Problems -
**a.** According to the mudslide cookie recipe, what is the chilling time?
**b.** From the mudslide cookie recipe, extract the passage starting with "Ingredients" and going on through "quality baking chocolate)".

Source -

↓

Ayushi Gupta-Mehra | The Foodie Diaries
Unapologetically chocolatey bakery-style "Mudslide Cookies" baked with melted dark chocolate, cacao powder and bittersweet chocolate chips packed into the cookie dough!
5 from 1 vote
Prep Time 30 mins
Cook Time 11 mins
Chilling time 4 hrs
Total Time 4 hrs 41 mins
Course Dessert

Ingredients
  

  • 1 cup all-purpose flour
  • ½ cup natural unsweetened cocoa powder (or cacao powder for a bittersweet intensity; we used Mason & Co) *
  • ½ tsp baking soda
  • ¼ tsp salt
  • 1 tsp cornflour
  • ½ cup unsalted butter
  • cup dark or bittersweet chocolate, chopped (use good quality baking chocolate)
  • ½ cup packed + 1 heaping tbsp brown sugar (we used Sprig’s Demerara Sugar , Infused with Real Madagascar Vanilla) *
  • ¼ cup caster sugar *
  • 1 large egg
  • 1 tsp vanilla extract  (we used Sprig‘s Extract of Natural Bourbon Vanilla)

↑

Entries -
↓

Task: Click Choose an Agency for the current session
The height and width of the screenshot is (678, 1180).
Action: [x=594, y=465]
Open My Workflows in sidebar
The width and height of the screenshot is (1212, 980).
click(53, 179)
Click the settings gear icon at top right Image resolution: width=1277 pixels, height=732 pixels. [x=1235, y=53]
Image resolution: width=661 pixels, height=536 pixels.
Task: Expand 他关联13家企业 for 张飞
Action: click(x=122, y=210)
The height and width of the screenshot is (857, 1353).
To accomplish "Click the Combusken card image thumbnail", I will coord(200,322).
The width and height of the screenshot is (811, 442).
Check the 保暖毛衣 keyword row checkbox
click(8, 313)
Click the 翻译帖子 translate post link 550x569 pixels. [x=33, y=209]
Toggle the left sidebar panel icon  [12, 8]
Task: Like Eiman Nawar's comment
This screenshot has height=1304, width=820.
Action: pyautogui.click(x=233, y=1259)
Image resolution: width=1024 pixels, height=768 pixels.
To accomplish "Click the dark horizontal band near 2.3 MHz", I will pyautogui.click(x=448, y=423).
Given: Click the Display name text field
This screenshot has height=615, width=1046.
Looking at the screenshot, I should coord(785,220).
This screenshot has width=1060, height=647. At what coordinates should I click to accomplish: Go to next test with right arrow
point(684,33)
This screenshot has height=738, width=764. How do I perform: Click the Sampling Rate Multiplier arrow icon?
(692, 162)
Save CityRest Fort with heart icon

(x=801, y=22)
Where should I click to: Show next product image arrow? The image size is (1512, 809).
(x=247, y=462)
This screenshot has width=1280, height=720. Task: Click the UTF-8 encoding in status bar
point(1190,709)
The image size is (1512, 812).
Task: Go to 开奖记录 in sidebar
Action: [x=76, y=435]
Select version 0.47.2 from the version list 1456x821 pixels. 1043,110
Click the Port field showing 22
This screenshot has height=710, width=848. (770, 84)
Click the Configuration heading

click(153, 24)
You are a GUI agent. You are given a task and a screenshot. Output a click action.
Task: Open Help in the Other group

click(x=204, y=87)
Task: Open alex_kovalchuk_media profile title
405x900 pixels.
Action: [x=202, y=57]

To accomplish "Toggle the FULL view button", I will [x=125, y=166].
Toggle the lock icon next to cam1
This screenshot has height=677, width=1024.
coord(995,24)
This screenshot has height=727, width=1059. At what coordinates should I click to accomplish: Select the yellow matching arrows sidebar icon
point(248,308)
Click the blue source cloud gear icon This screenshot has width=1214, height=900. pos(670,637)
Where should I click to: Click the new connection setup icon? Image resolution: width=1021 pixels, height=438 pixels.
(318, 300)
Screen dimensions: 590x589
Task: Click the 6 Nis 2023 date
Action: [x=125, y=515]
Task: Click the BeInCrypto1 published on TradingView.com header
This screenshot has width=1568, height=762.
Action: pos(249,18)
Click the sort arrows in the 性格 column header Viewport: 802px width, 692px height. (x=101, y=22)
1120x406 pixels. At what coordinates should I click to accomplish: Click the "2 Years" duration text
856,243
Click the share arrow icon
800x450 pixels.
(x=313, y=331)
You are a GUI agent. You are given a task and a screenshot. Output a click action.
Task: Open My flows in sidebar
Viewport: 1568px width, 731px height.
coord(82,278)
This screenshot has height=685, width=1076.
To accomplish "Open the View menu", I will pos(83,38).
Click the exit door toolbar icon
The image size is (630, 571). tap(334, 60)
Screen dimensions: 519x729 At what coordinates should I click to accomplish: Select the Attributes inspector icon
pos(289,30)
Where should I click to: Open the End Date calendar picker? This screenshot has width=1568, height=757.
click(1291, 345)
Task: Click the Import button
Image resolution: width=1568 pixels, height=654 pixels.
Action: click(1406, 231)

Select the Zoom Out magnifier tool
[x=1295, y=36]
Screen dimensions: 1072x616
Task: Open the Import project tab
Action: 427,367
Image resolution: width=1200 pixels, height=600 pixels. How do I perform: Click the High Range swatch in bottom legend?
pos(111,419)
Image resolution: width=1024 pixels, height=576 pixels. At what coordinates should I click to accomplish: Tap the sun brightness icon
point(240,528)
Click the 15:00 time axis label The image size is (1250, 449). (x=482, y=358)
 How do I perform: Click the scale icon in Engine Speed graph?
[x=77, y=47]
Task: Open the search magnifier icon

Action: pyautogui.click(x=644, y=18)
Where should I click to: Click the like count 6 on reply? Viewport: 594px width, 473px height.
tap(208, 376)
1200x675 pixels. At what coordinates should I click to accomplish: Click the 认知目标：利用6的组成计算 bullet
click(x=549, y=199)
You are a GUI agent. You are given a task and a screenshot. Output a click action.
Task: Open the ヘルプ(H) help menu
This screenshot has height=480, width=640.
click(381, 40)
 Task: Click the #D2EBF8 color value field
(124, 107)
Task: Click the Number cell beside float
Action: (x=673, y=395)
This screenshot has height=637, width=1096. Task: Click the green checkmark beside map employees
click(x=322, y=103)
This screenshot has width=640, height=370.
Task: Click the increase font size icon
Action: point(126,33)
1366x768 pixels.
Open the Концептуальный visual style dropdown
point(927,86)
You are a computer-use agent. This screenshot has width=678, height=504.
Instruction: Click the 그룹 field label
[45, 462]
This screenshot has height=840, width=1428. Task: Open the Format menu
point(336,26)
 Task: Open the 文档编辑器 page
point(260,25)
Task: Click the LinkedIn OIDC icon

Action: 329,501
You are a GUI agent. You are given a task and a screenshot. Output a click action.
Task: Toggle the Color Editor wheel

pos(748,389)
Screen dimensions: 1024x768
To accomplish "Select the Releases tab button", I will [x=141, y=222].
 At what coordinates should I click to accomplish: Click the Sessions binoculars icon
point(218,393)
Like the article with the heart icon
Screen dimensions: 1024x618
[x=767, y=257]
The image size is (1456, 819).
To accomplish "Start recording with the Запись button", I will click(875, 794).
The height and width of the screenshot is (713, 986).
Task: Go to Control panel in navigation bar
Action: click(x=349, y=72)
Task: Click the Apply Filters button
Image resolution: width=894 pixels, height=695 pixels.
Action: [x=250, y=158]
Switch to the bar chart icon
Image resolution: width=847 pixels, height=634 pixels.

↑

Solution list -
**a.** 4 hours

**b.**
Ingredients
  

  • 1 cup all-purpose flour
  • ½ cup natural unsweetened cocoa powder (or cacao powder for a bittersweet intensity; we used Mason & Co) *
  • ½ tsp baking soda
  • ¼ tsp salt
  • 1 tsp cornflour
  • ½ cup unsalted butter
  • cup dark or bittersweet chocolate, chopped (use good quality baking chocolate)